Of our many disciplines, only three have made it to the Olympics. Unfortunately for Western riders, all these disciplines are English: showjumping, dressage, and eventing.
In this three-part series, I’ll briefly look over the three Olympic disciplines, starting with the one in which a British rider recently shattered world records: dressage.
Dressage is the dance of the horse world. More art than sport, it combines the horse’s muscular strength, incredible memory, and willing spirit to create dazzling displays of masterful horsemanship and advanced training.
Dressage consists of a series of prescribed movements performed in a certain order (known as “tests”). Depending on the country, there are several different levels, starting with only very basic paces and figures and finishing up at Grand Prix with advanced movements such as the piaffe and passage. At its most basic, dressage is the simple flatwork training that forms the basis of any horse’s schooling. In fact, the word “dressage” comes from a French word meaning “to train”.

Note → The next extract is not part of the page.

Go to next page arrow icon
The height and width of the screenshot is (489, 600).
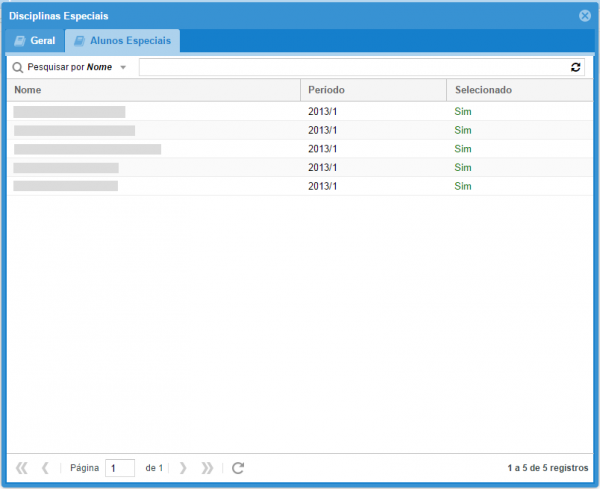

This sport is performed in a flat 60x20m arena. A panel of judges watch the horse and rider perform individually, then award points for each part of the test. At the end of the test a percentage is worked out and this forms the rider’s score. The rider with the best score wins.
The most popular form of dressage is the musical freestyle. Instead of being a set test, the freestyle is a selection of compulsory movements choreographed by the individual rider and set to music. This graceful display of horsemanship is wonderful to watch. Some horses have such an ear for the music that it looks as if they really are dancing to it.
Considering that the Greek general Xenophon wrote the first manual on dressage, On Horsemanship, in 400 B. C., it may well be the oldest discipline in the world. While Xenophon didn’t use the term “dressage”, his description of the horse’s way of going and the rider’s position agrees with many modern dressage principles.
Dressage originated in Europe. Technically, it’s been around for as long as men have been training horses, but the sport itself was born in the fashionable riding schools of the Renaissance era. Originally, these riding schools prepared men and horses for war, where almost all of the modern dressage movements come from. Later on it was in fashion to learn to ride these advanced movements and so the rich and noble started to refine these movements for competition and not war. Eventually, dressage was given a name and became a sport in its own right.
While any horse can do dressage at the lower levels, some breeds are more suited to it than others. Most dressage riders agree that a trainable mind is the most important asset of a dressage horse.
The first dressage horses were early Iberian horses, the predecessors of today’s Pure Spanish Horse, Lusitano and Lipizzaner. These breeds remain some of the best dressage horses because of their uphill build, strength, and ability to collect and elevate their movement. Lipizzaners especially have a reputation for extreme trainability; the famous stallions performing at the South African Lipizzaners and the Spanish Riding School in Austria are a testament to this fact.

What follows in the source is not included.